It didn’t fail because of bad strategy.
Ask Nokia and Microsoft...
One needed an operating system. The other needed hardware. So they joined forces to take on Apple.
Years later, Microsoft wrote off $7.6 billion. Nokia’s phone business vanished.
Not because the tech was bad ,
I’ve seen this happen too often.
In startups. In agencies. In joint ventures. In family businesses.
The issue isn’t the idea to collaborate. It’s the assumption that alignment will stay intact just because it felt right in the beginning.
Here’s the real signal to watch for:
🔎 When people stop being honest with each other ... collaboration is already breaking. And by the time you feel the fallout, it’s already too late.
Quick Value – 5 Silent Signals That Your Collaboration Is In Trouble:
No clear roles “We’ll just figure it out as we go” never works.
Decisions slow down or they come from one side only.
Credit becomes sensitive suddenly, who “did what” matters more than what got done.
Backchanneling starts when people avoid confrontation, they start building alliances.

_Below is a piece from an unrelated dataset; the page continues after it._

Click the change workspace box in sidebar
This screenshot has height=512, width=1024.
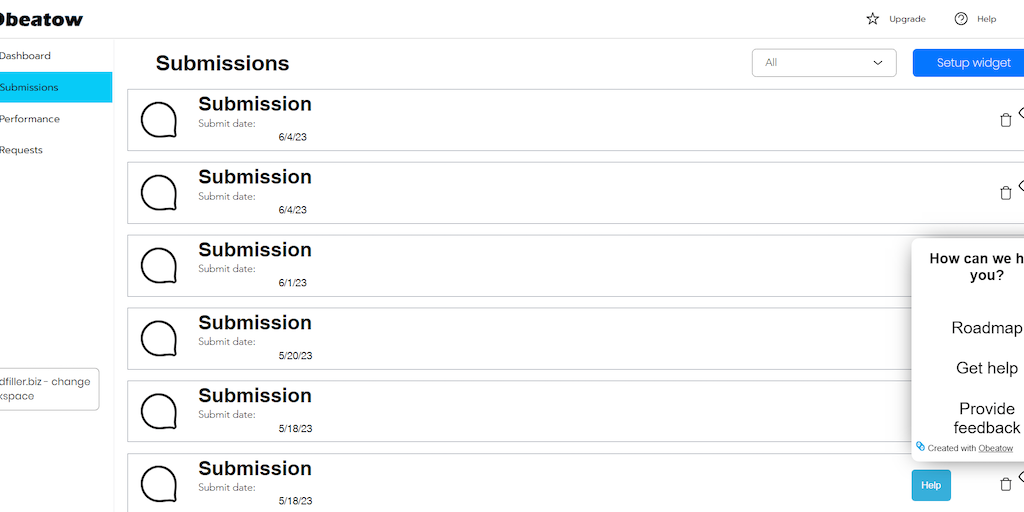click(48, 389)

Meetings feel tense or vague no one’s really saying what they think.
What to do next?
If you're in a partnership .. ask the hard questions now. Not when things go wrong. Now.
If you’re about to start one ... slow down. Document more. Talk more. Define everything.
And if you’ve been burned before .... maybe it wasn’t your idea that failed. Maybe it was the invisible dynamics you weren’t told to look for.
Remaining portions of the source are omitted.